Your assignment:
Wherever a line in the material contains the word "each", copy that line.

Task data:
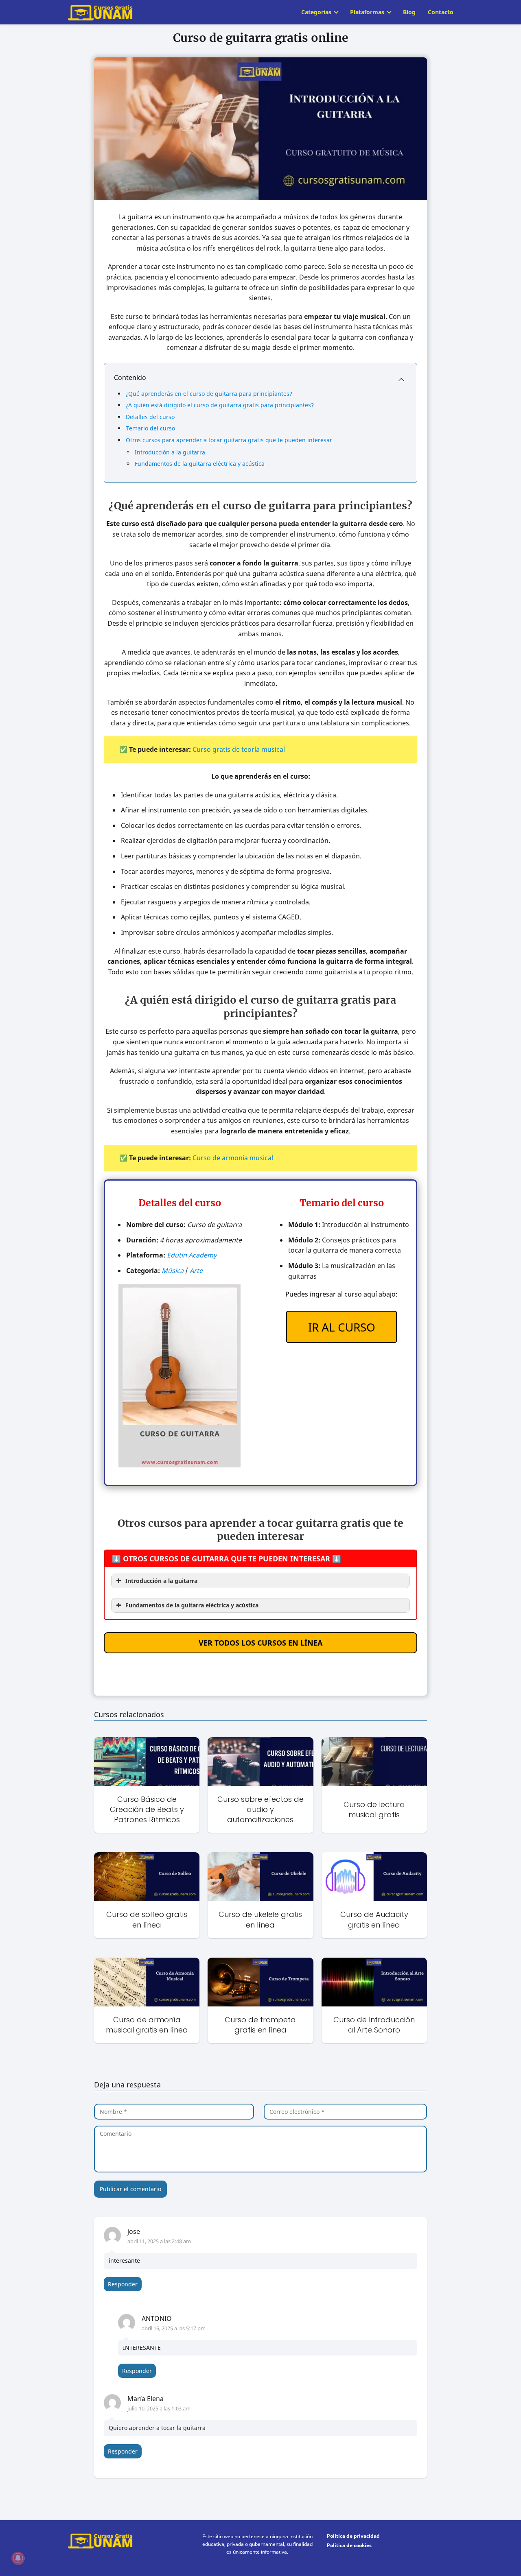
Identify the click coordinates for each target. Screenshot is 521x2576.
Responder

...

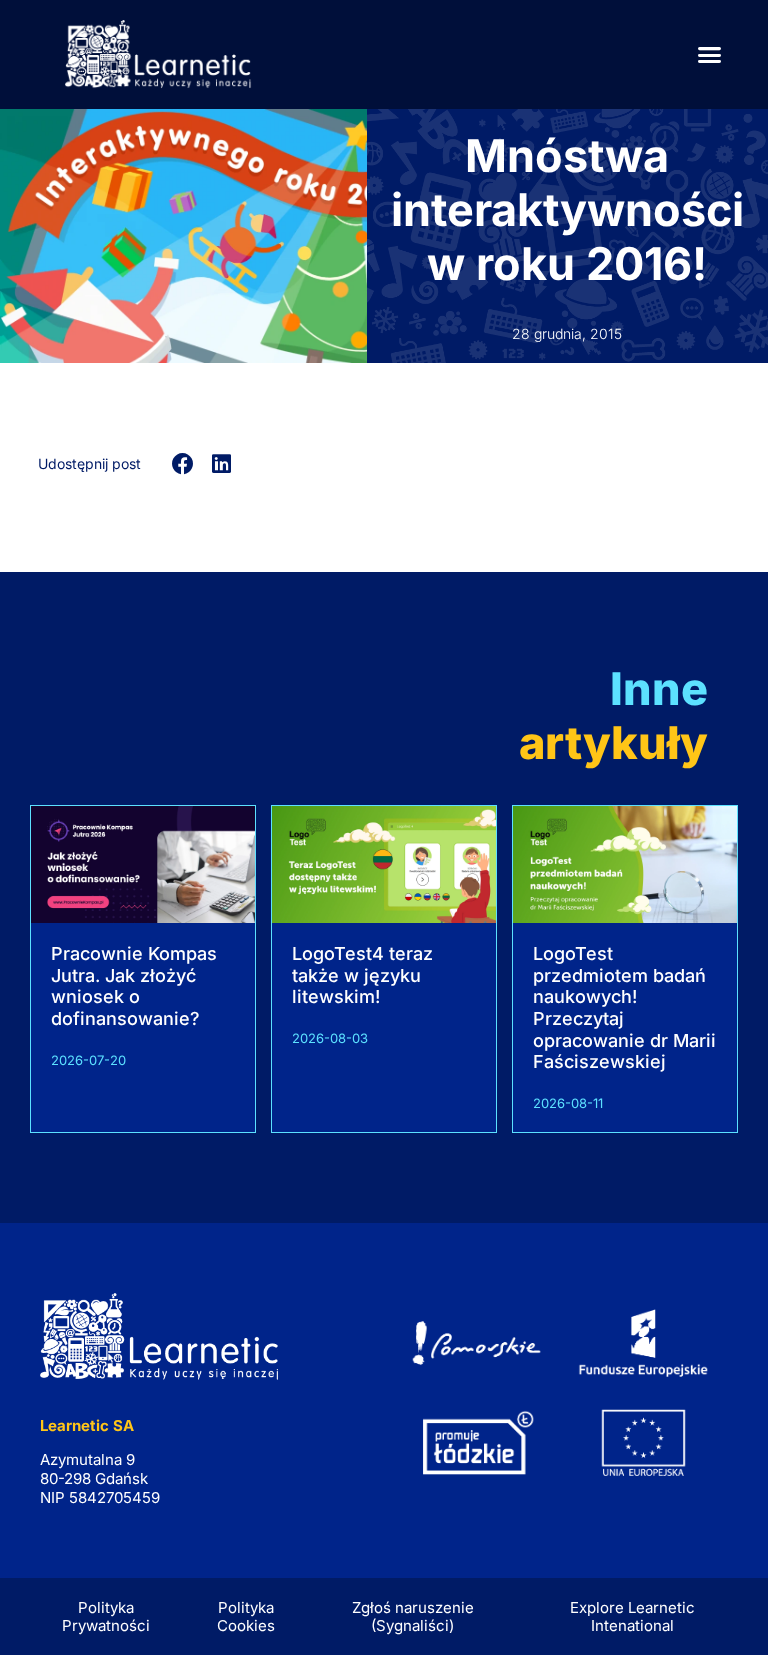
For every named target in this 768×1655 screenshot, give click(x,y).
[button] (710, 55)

==

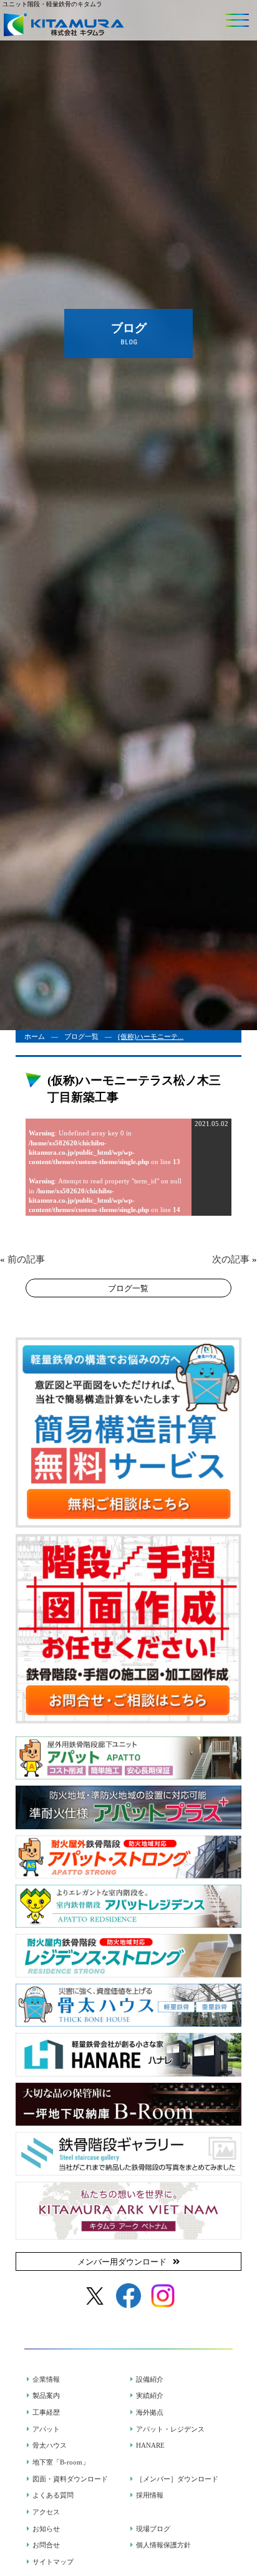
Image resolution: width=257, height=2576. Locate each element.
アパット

Exercise output:
Identify the click coordinates for each target. Screenshot is 521x2576.
Image resolution: width=257, height=2576. Locate each element.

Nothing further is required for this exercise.